Asumo que no necesitas una amistad, no necesitas de nada en absoluto. Puedo imaginar el tedio infinito de ser como tú, esperar en extinción a que llegue la noche cuando no hay personas y el aire es más tuyo. Imagino las ganas que tienes de leer mis libros, curiosear mis cosas, como la curiosidad que yo tuve cuando quise tocar tu mano o preguntar tu nombre.

Quiero decirte que puedes venir a mi cuarto las veces que quieras, en el momento que quieras, y que yo me portaré bien. La noche que te vi te dije muchas veces que te tenía miedo, que por favor no reptaras por el techo, que no fueras a saltarme a la cara, porque puedo morirme, y si me muero no podré comprar más libros para ti.

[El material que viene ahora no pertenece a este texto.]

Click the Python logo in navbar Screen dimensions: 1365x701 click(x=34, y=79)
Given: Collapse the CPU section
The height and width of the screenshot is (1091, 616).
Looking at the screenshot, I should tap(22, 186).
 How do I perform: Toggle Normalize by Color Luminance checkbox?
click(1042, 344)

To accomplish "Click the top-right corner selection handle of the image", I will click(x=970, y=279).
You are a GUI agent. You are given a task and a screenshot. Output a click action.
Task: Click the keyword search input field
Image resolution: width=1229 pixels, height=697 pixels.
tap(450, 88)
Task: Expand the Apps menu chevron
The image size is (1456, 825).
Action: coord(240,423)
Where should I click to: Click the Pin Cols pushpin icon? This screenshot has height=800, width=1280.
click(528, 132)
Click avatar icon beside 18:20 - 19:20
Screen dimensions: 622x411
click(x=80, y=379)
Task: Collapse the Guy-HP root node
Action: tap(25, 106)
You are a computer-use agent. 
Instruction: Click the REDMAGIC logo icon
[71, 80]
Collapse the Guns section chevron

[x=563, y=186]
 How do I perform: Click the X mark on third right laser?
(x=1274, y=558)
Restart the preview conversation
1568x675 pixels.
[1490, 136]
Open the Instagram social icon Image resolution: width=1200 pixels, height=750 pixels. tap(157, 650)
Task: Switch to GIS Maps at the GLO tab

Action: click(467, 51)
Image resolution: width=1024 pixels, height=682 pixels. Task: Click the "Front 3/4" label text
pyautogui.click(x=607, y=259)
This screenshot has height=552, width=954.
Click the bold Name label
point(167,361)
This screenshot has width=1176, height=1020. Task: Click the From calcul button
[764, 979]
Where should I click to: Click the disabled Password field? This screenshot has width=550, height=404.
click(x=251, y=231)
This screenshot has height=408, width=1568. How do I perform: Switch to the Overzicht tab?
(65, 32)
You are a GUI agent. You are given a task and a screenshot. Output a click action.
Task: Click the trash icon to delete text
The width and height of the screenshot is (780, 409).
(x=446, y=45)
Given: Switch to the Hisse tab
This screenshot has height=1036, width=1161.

No quiero que pienses que esta carta es un intento de comunicarme contigo. Piénsala como una manera mía (muy mía) de comprenderte, de convivir con tu silueta y de amainar mis nervios cuando veo pasar cualquier cosa y pienso que eres tú viniendo desde no sé dónde para leer a Ginsberg y a Cortázar en mi cuarto. Me honra tu visita, pero al mismo tiempo no me deja dormir.

De nuevo, te pido una disculpa si no alcanzo a comprender la razón de tu existencia, entiende que soy simple, dependiente de leyes naturales, y además miedoso (curioso de alguien que tiene muñecas de horror japonés en su cuarto, tan similares a ti. Pero ellas son otro tipo de fantasma). Puedes venir cuando quieras, yo trataré de ser un buen anfitrión, lo prometo.


P.D: Lo de 'otro tipo de fantasma' lo dije muy a la ligera, espero no haberte ofendido con eso. Quise decir que Umbra e Irae son figuras hechas a tu semejanza; representaciones, vaya, que de alguna manera simulan tu formación pero no tu existencia. Espero lo puedas comprender.